Dibeybe sonrası Avrupa-Libya ilişkileri nasıl olacak?
Libya’daki geçiş hükümetinde Abdulhamid Dibeybe’nin Başbakanlık koltuğuna oturması ile birlikte ülkede yeni sayfa açıldı. Peki, Dibeybe ile birlikte Avrupa’nın Libya’ya bakış açısı nasıl değişti? Libya’da Dibeybe kalıcı mı gidici mi? Önümüzdeki süreçte Libya’yı neler bekliyor?
2011 yılında gerçekleştirilen NATO darbesi sonrasında 42 yıl ülkeyi yöneten Muammer Kaddafi devrilmişti. NATO müttefikleri, Kaddafi’nin ülkeyi kaosa sürüklediğini ve halkı tüm özgürlüklerinden mahrum ettiğini savundu. Ülkede başlayan Kaddafi karşıtı gösterileri fırsat bilen NATO kuvvetleri, askeri müdahalede bulunarak Libya’da Kaddafi döneminin sonlanmasına neden oldu.

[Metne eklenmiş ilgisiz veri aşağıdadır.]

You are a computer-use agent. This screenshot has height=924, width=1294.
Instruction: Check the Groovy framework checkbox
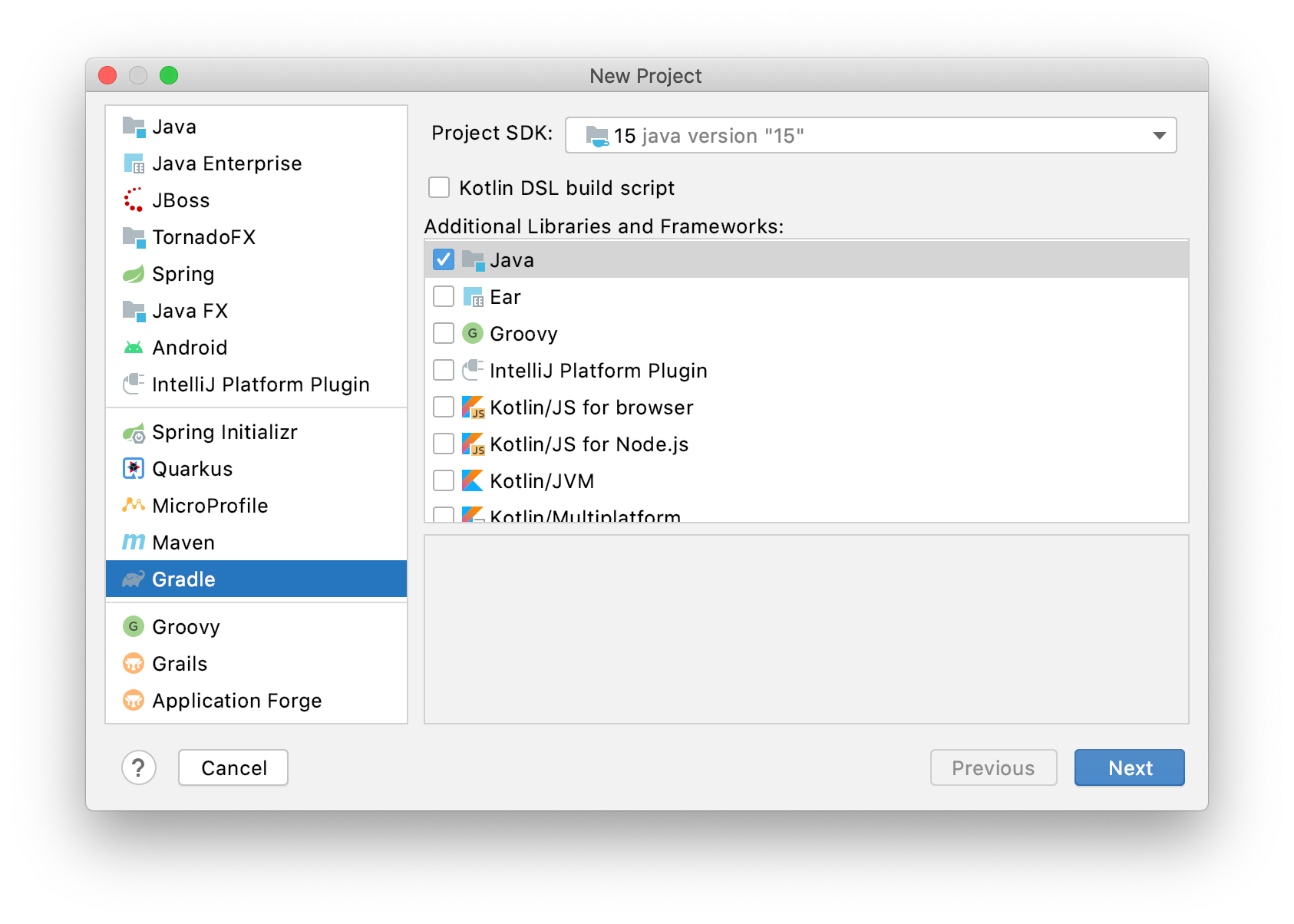tap(444, 334)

NATO müttefikleri, askeri müdahalede bulunmadan önce Libya’ya huzur ve barışı getireceklerini iddia etti. Kaddafi’nin insan hakları ihlalleri işlediğini savunan NATO, ülkede yeni bir dönemin başlayacağını ve halkın haklı taleplerinin yerine getireleceğini savundu.

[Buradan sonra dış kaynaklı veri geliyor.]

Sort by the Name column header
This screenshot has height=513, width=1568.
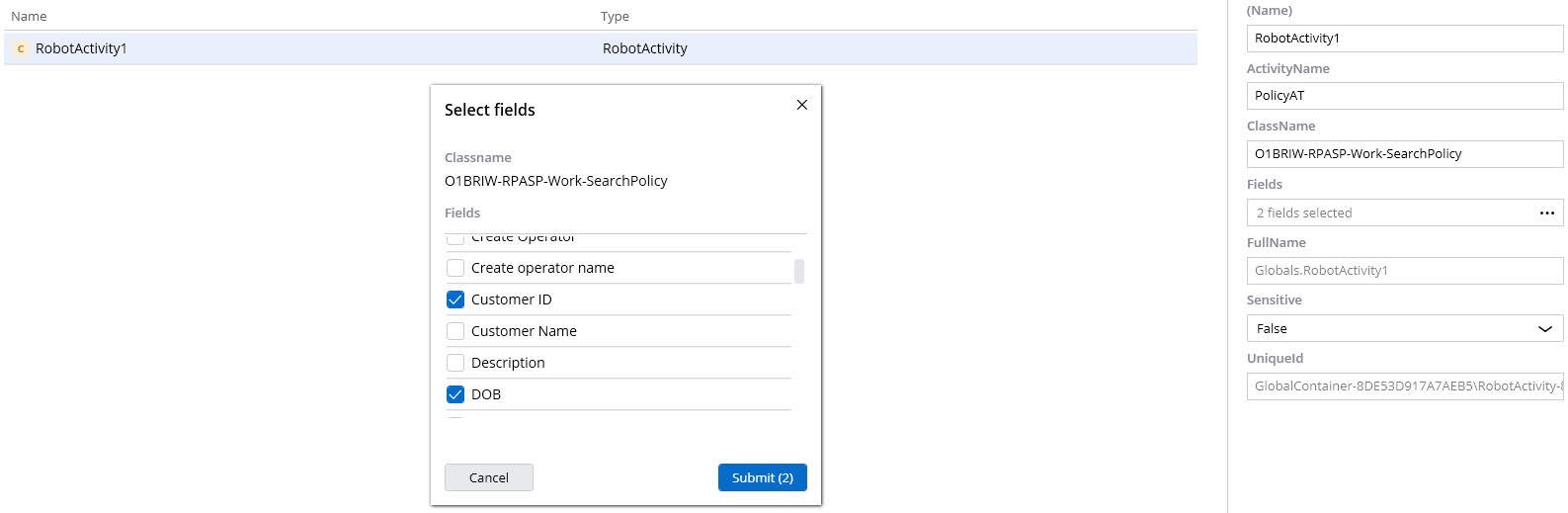click(29, 17)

NATO müdahalesi sonrası Kaddafi devrilirken, Libya kendisini kanlı bir iç savaşın içerisinde buldu. Ülkede bir türlü siyasi istikrar ve barış ortamı sağlanamadı. Bu süreç içerisinde Libya birkaç parçaya bölündü ve çok kanlı çatışmalara tanıklık etti. NATO müdahalesi, ülkede yeni savaş ve mücadele alanlarının önünü açtı.
Libya’da Kaddafi’nin devrilmesi ile birlikte yönetim savaşları yaşanmaya başladı. Ülkenin bir kısmını Ulusal Birlik Hükümeti, bir kısmını General Hafter, bir kısmını ise yerel aşiretler yönetmeye başladı. Ülkenin başkenti Trablus ve çevresindeki bazı bölgeler Ulusal Birlik Hükümeti tarafından yönetilirken, Tobruk merkezli olmak üzere ülke topraklarının büyük bir kısmı General Hafter’ın kontrolü altına geçti. Libya’nın bazı bölgelerini ise yerel aşiretler yönetmeye başladı.

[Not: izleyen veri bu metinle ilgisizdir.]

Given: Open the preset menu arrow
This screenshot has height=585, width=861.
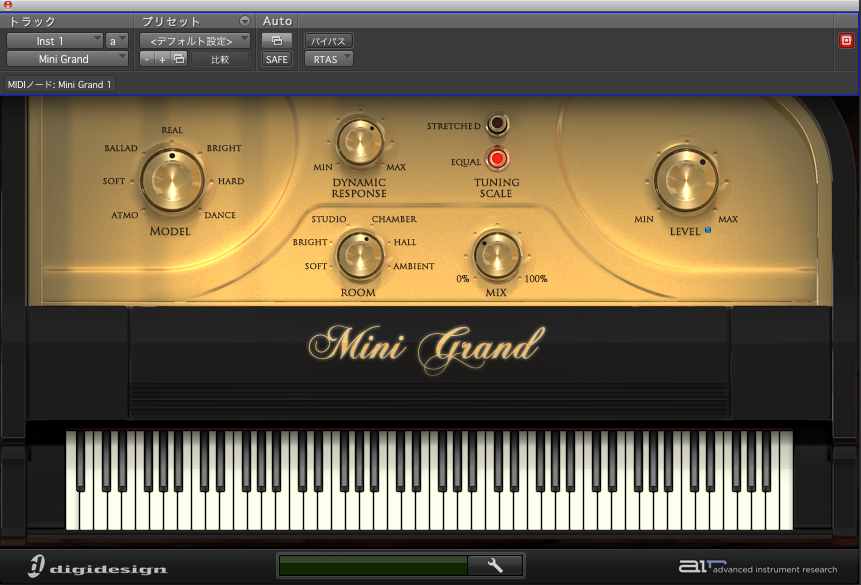Looking at the screenshot, I should (245, 21).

Libya’nın üçe bölünmesi ile birlikte ülkede özellikle Ulusal Birlik hükümeti ve General Hafter arasında kanlı çatışmalar yaşanmaya başladı. General Hafter başkent Trablus’u da ele geçirip tüm ülkede hakimiyetini sağlamak isterken; Ulusal Birlik Hükümeti ise Birleşmiş Milletler (BM) tarafından meşru olarak tanındığını ve tüm ülkeyi kendisinin kontrol etmesi gerektiğini savundu.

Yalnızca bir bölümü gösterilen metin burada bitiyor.